What is the Difference Between Strangles in Horses and Pigeon Fever in Horses

Strangles in horses and pigeon fever in horses are both serious, but neither are typically life threatening equine illnesses. Luckily, both can be prevented.


Having horses is not just a pastime or hobby, it is a way of life that instills a love and passion unique to the equine world. When a horse gets sick, it can be very scary for the owner.

 

Strangles in horses sounds terrifying, but it does not have to be a devastating disease and is quite curable. And while pigeon fever in horses seems to be on the rise, it is also an easily diagnosable and treatable disease. Let’s review these two ailments and learn the techniques that can help to control or prevent the disease.

What are the Symptoms of Pigeon Fever in Horses?

The primary symptom of pigeon fever in horses, also known as Dryland Distemper, is a swelling in the chest or abdomen due to abscesses caused by Corynebacterium pseudotuberculosis bacteria.

 

Contrary to what the name may imply, pigeons are not a contributing factor to pigeon fever in horses, but rather the name comes from the swelling that occurs, giving the horse a pigeon-breast appearance.

 

Other symptoms that may be observed include:

 

  • Mild fever
  • Lethargy
  • Loss of appetite
  • Colic
  • Coughing

How is Pigeon Fever Spread?

Pigeon fever bacteria live in dry soil and manure, and thrives in hot, dry weather and is why most cases are found in the Western United States. Once considered a “California disease,” it has now been found in more than 25 states, including the panhandle of Florida and even Hawaii.

 

Flies contribute greatly to the spread of pigeon fever in horses through insect bites and contamination of open sores. Controlling the fly population on your farm can help considerably in the prevention of pigeon fever.

 

Pigeon fever can also be spread from horse to horse through contact of infected wounds or mucous membranes.

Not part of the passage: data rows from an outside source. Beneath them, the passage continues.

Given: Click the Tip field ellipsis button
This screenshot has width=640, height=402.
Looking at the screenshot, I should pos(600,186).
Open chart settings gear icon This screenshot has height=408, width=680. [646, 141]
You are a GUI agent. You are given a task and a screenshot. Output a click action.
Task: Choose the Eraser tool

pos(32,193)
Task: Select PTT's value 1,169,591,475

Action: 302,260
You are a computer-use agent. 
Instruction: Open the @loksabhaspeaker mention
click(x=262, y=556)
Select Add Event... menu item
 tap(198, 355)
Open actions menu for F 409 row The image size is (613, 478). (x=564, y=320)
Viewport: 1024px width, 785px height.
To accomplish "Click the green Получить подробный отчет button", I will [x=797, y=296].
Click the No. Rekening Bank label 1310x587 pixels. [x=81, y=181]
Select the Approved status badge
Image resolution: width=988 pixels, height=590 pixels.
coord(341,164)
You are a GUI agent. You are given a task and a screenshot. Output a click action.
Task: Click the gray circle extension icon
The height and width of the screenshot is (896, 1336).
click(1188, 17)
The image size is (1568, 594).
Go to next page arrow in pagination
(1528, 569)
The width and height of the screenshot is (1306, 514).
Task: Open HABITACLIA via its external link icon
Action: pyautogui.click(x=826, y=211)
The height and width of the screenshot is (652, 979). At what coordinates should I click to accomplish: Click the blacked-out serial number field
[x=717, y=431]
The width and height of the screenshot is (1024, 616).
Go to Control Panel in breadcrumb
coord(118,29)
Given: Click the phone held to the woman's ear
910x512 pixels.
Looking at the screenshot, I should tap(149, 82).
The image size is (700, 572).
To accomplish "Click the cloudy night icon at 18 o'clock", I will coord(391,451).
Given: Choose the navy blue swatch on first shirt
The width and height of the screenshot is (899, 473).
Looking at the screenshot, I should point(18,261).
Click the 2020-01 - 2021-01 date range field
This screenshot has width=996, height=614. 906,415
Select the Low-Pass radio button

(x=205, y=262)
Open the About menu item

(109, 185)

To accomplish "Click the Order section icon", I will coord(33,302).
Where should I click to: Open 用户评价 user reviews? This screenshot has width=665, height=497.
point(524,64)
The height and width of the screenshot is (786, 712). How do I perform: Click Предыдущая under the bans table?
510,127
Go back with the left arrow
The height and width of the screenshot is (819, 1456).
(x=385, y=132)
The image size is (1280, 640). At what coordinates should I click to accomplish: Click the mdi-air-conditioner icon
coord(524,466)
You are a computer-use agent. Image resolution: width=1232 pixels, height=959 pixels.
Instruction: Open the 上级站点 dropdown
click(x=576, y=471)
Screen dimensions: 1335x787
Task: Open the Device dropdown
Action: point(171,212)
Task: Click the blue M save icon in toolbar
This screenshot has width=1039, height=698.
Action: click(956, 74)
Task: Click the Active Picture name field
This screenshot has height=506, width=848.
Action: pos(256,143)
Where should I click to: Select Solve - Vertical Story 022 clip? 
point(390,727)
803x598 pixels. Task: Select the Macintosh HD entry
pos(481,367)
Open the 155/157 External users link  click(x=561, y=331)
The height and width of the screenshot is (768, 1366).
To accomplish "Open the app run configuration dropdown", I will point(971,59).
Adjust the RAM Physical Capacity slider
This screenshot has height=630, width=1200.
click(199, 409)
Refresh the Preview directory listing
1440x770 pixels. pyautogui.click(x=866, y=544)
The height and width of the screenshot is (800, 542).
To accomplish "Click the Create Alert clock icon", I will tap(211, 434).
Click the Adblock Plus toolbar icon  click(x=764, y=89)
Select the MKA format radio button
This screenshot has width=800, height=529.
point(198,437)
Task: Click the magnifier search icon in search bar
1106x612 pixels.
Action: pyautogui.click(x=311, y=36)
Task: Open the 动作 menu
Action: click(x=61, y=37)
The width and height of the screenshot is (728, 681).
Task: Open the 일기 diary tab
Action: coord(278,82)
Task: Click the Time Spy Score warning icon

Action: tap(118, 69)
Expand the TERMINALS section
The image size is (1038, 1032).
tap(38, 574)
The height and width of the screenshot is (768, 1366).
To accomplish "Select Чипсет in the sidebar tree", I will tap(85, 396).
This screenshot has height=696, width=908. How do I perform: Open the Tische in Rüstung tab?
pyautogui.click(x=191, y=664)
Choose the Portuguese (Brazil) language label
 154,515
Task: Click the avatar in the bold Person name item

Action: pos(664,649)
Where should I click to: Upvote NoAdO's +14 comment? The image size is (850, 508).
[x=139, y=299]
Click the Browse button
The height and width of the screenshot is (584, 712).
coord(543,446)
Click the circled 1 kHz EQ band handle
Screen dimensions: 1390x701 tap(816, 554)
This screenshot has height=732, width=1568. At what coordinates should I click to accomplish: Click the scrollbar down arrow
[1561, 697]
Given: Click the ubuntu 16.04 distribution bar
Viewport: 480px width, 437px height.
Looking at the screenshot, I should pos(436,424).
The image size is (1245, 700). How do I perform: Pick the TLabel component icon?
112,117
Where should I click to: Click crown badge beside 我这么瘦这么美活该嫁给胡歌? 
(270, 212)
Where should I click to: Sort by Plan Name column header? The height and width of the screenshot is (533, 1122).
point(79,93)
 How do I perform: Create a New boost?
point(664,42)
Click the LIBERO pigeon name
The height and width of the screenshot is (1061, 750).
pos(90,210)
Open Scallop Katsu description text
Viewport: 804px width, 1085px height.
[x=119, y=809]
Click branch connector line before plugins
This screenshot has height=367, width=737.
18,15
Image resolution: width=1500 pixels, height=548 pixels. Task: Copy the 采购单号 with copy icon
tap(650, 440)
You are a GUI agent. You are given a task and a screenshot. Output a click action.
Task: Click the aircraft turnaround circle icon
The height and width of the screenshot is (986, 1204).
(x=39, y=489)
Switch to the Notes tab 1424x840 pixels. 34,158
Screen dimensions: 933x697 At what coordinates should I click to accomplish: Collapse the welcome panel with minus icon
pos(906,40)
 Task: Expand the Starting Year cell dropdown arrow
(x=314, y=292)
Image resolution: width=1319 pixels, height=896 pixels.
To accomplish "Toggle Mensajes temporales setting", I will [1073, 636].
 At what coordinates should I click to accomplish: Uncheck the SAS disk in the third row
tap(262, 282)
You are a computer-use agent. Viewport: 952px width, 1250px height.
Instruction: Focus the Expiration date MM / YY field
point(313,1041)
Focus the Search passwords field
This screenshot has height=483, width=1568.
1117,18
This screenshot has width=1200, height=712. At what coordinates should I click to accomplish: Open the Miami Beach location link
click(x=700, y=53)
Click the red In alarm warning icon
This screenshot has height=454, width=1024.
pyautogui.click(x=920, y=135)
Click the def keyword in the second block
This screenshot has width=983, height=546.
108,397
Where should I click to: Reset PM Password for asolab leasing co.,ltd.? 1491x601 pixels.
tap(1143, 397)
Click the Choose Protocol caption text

What is the Incubation Period for Pigeon Fever in Horses?

The incubation period of pigeon fever from first contact to onset of symptoms is 3-4 weeks on average.

Is There a Vaccine for Pigeon Fever in Horses?

At this time, there is not a vaccine for pigeon fever. Big animal doctors and other researchers suggest that the best prevention is a well-maintained and clean stable and farm, and rigid insect control.

What are the First Signs of Strangles in Horses?

Strangles is another form of distemper in horses, this one caused by Streptococcus equi equi and it affects the upper respiratory tract of the horse. The disease can cause lung congestion with difficulty swallowing or breathing, therefore “strangling” the horse.

 

Strangles in horses is a highly contagious disease that can incubate within 3-14 days of exposure. The first sign of strangles is fever, typically over 101.5 degrees for horses. Other distinguishing symptoms of strangles include yellow nasal discharge and enlarged lymph nodes below the lower jaw.

How is Strangles in Horses Treated?

Treatment of strangles in horses is not daunting, it just takes a little extra time and effort. The very first thing you want to do is separate the infected horse from the rest of the herd and isolate him. (You should really have the rest of the herd tested right away as well.) Keep the infected horse in an area that is warm, dry, and as dust-free as possible.

 

When you are caring for a horse with strangles, you should have one person provide care and that person should also stay away from any other horses. To prevent further spread of the illness, the caretaker should wear protective clothing and boots that stay at the quarantine site. If the caretaker will be working with other horses after caring for the infected horse, he or she should disinfect, shower, and change clothes.

 

Warm compresses can help to ease the discomfort of swollen lymph nodes, and NSAID (Nonsteroidal Anti-Inflammatory Drug) can be administered to ease inflammation and reduce fever.

 

Antibiotic treatment of strangles in horses is still being debated. Letting the illness run its course can help the animal build up an immunity. Also, some veterinarians believe that antibiotics can actually slow the expulsion of the respiratory abscesses, prolonging the illness.

Can Horses Die from Strangles?

As with any biological organism, a horse can die from strangles, particularly if it goes untreated or if the animal has a compromised immune system. However, most of the time death is due to a secondary infection like pneumonia.

How Long Does It Take for Strangles to Go Away?

Strangles will go away in about 3-4 weeks, depending on the severity of the illness and health of the horse.

Prevention Instead of Cure

The key to keeping your horse healthy and happy is keen observation and rigid care of all living areas, trailers, and equipment. An extra hour of cleaning here and there will help to ensure that your equestrian beauty is with you for years to come.